- Born: March 27, 1979 (age 47) Rhode Island
- Occupations: cinematographer, director, producer
- Employer: The Washington Post
- Known for: Documentary A Map for Saturday, award-winning associate producer for cable TV (HBO)

= Brook Silva-Braga =

American documentary film producer (born 1979)

Brook Silva-Braga (born March 27, 1979) is an American documentary film producer. He shared a Primetime Emmy Award for his production of Inside the NFL. He is best known from his documentary, A Map for Saturday, in which he produced, directed, and starred. This award-winning film is about his adventures as a backpacker for 11 months in 2005, in which he stayed in various hostels, and was released in 2007. His second film, One Day in Africa, was released in 2009. In 2011 his third film was released, The China Question. He is currently an on-air reporter for The Washington Post and freelances for CBS Newspath.

==Early career==
Silva-Braga was born and raised in Portsmouth, Rhode Island, and was a producer for HBO's Inside the NFL, for which he shared an Emmy Award.

==A Map for Saturday==
===Making of the film===
Silva-Braga quit his job with HBO "and he threw it all away" to travel around the globe for almost a year in 2005, with a video camera and equipment to record his adventures. It all started when HBO sent him to Asia for work on another story, and he discovered an underground network of backpackers, which enchanted him.

"When I got home I decided to take my own big trip," he said. "The only reason not to go was I would be sabotaging my career, so the movie was an excuse to take this big trip and not feel like I was throwing away my career."
— Brook Silva Braga, as quoted by Morgan Greer.

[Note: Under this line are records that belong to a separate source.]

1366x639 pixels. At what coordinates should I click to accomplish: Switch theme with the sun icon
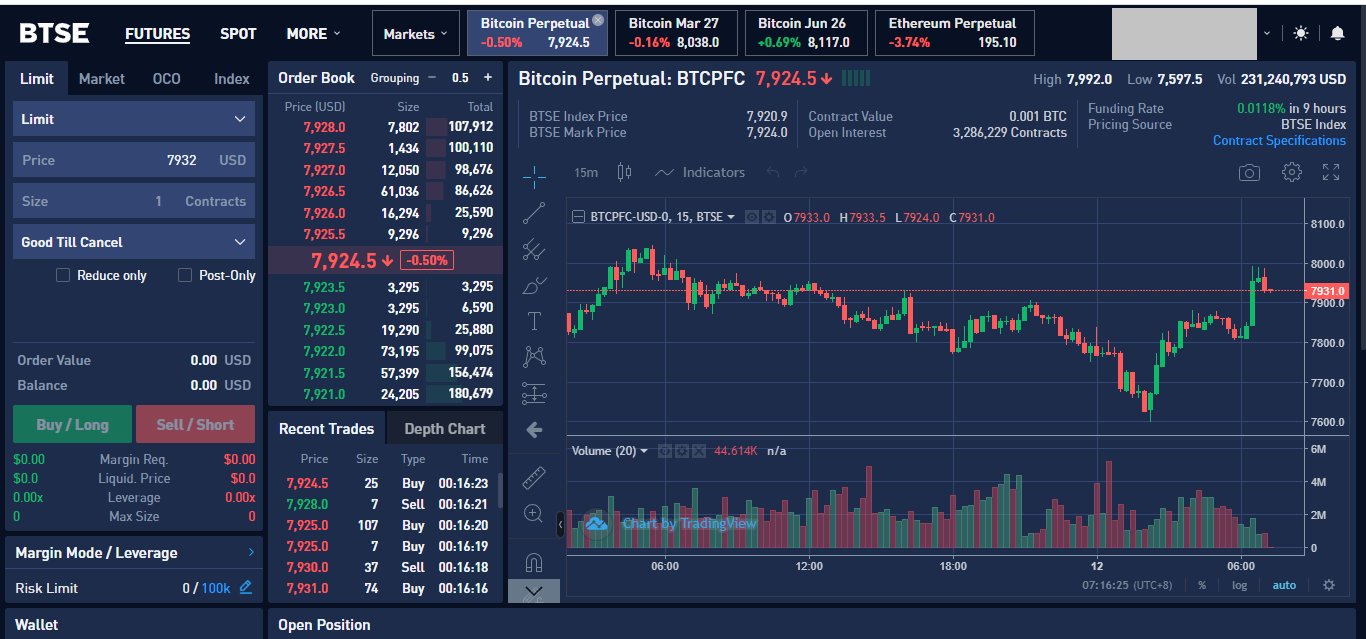pos(1300,33)
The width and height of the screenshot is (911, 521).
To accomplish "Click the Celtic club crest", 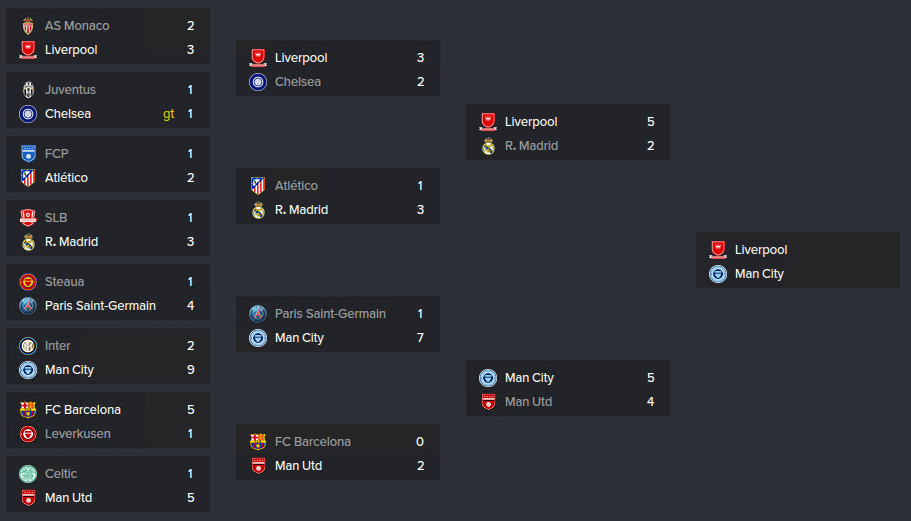I will click(28, 474).
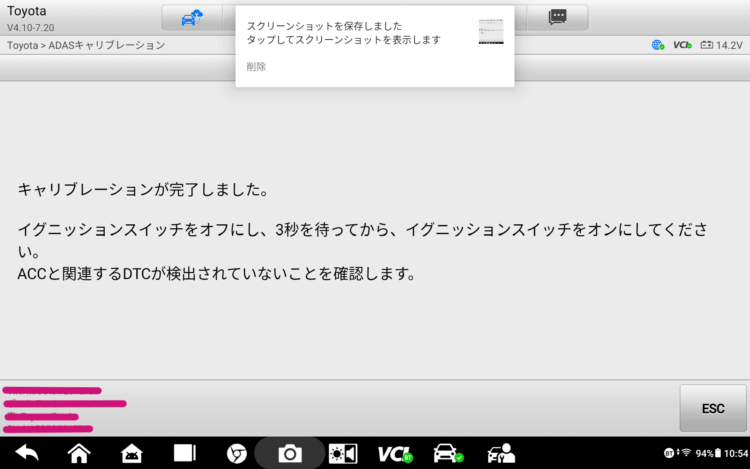750x469 pixels.
Task: Tap the Android back arrow
Action: point(27,453)
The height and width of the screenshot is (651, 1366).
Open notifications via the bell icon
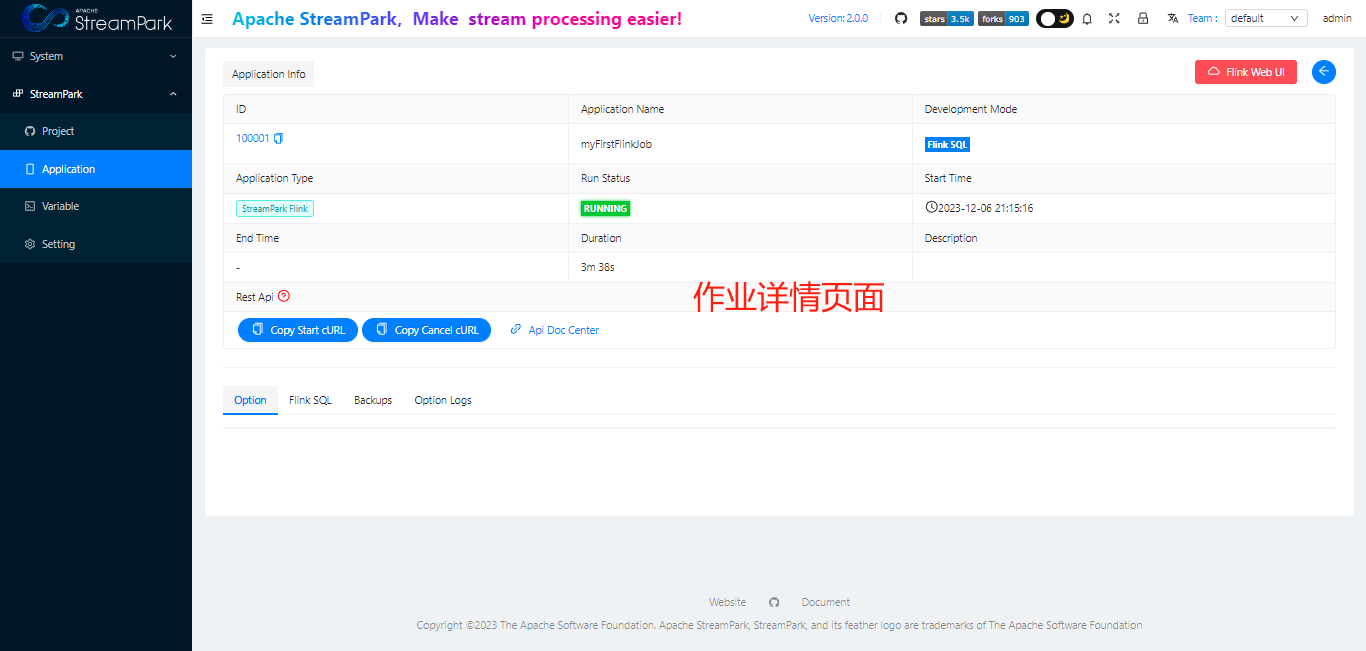tap(1087, 18)

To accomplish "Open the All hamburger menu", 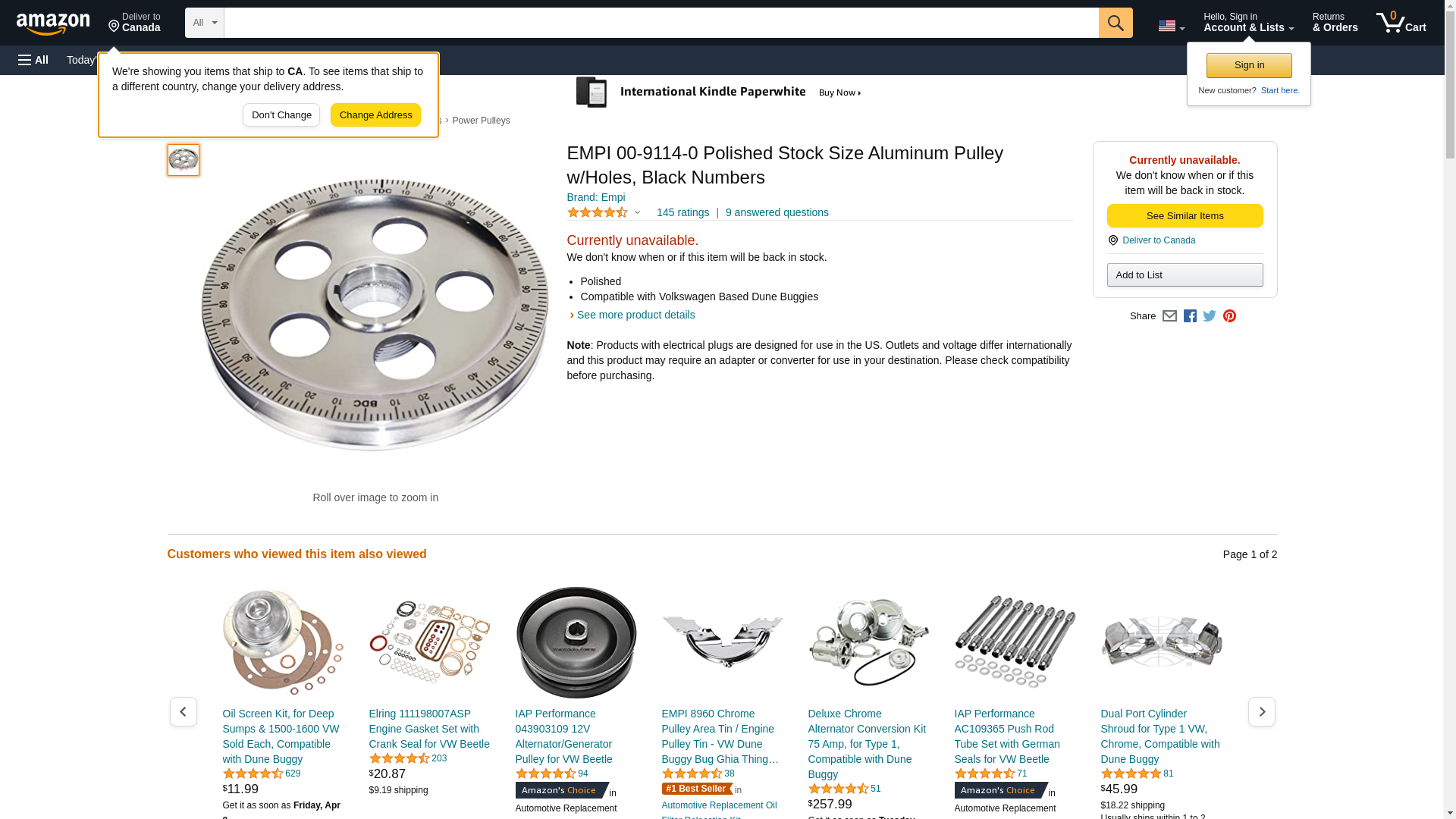I will (x=33, y=60).
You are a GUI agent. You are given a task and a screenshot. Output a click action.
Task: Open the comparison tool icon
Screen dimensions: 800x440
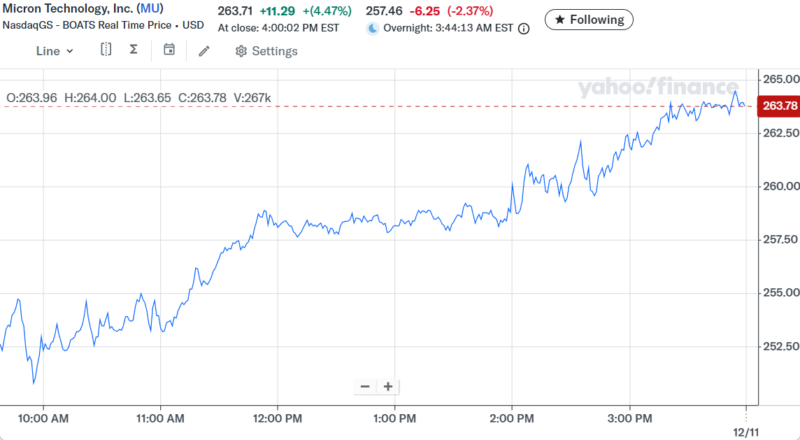click(106, 50)
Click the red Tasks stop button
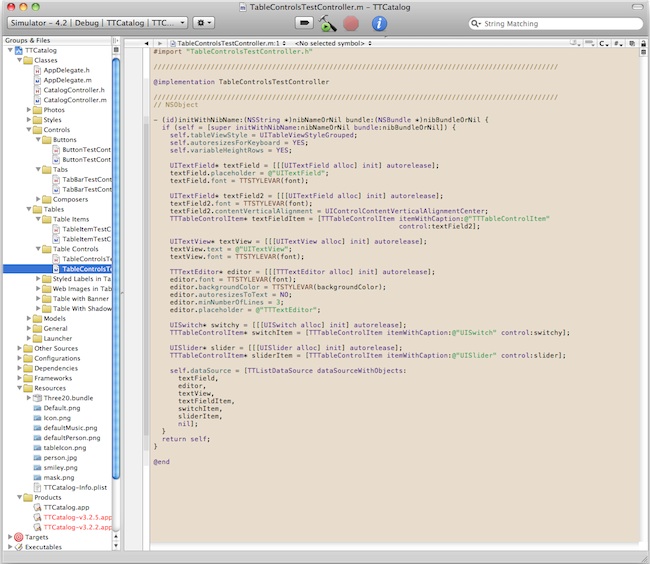The image size is (650, 564). pyautogui.click(x=351, y=22)
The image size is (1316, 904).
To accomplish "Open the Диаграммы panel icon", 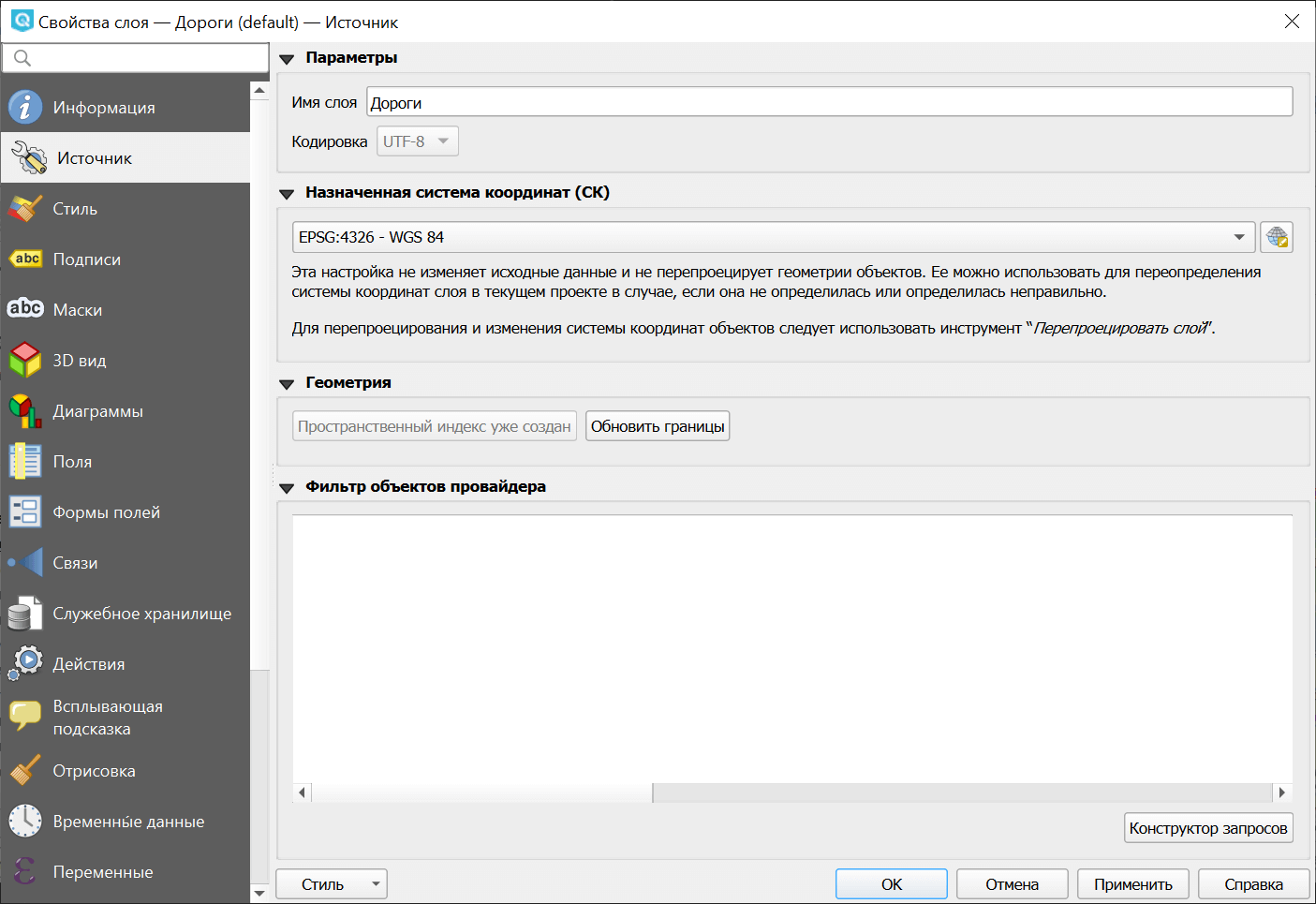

When he quit his job with HBO, his supervisor told him that, in the future, he'd only send married producers overseas. After he finished the film, he said that it had changed his outlook on life:

(T)ime and money are commodities with an inverse relationship; you need to spend one to have the other. And traveling cheap makes you realize that time is more valuable than money.
— Brook Silva Braga
 and

What I realized—not just about myself but about the world—is that time and money are commodities with an inverse relationship; to get one you need to spend the other. And I realized, for me, time is a more valuable commodity than money, so I’d rather hoard free time than extra money. Most travelers end up feeling the same way and its one reason why they find the return home so difficult, our society is built on the premise we should want more money so we can have more things, even if we don’t really have the free time to use those things.
— Brook Silva Braga

===Synopsis===
The film is billed as "around the world in 90 minutes." Its title describes the feeling that, "On a trip around the world, every day feels like Saturday." When "everyday is Saturday, each new person an instant best friend," you need a guide to how to deal with "always saying goodbye, and loss of connection(s)." Silva-Braga stays in hostels around the world, showing us the "hot spots" of backpacking adventure—Australia, Southeast Asia, India, and London—and out-of-the-way places like Brazil, Nepal, and Thailand. He was forced to pack only five pounds of clothes, because of his 30 pounds of video equipment, and stay in many hostels to save money. He interviews various hostellers and fellow travellers along the way as he investigates how and why people take long-term, budget travel.

===Premiere===
The documentary premiered at the 2007 Cleveland International Film Festival, where it was screened four times. This film fest is a competitive one, drawing 43,000 attendees, 950 submissions, but only 180 films screened in 250 showings; this film was screened 4 times rather than the average 1.38 times of the typical film at the festival. The Cleveland Film Society, organizers of the film festival, created a live podcast during a panel interview with him. The local affiliate of ABC interviewed him while he was in town for the film festival.

===Screenings===
A Map for Saturday was screened in Paris, France, shortly after the camera Silva-Braga used to film it was stolen.

The Hostelling International USA (HI-USA) is also screening the film at selected universities, colleges, and public libraries through its hostel councils.

A Map for Saturday was screened on the MTV network's "True Life" series, episode 58.

===Critical reception===
The film has garnered mostly excellent reviews. Sean Keener, CEO of BootsnAll Travel Network, wrote that it was "well done" and praised the filmmaker as "a good story teller."

The indieWIRE web site reviewed the premiere in Cleveland, stating that "director Brook Silva-Braga, despite having incredibly honorable intentions with his backpacking documentary, A Map For Saturday, misses an opportunity to provide insight about a group of people..."

==Recent programs==
Silva-Braga posted a series of blogs at Gadling.com, which is affiliated with AOL, as well as posting at TheInterviewPoint.

On November 10, 2007, Silva-Braga was the keynote speaker at the national conference of Hostelling International USA in Washington, D.C.; HI-USA sponsored an essay-writing contest called "The Big Trip" to celebrate this event.

In January 2009, he completed his next documentary, "One Day in Africa".

In March 2023, he interviewed the "Godfather of artificial intelligence" Geoffrey Hinton at the Vector Institute in Canada for the CBS Saturday Morning Show.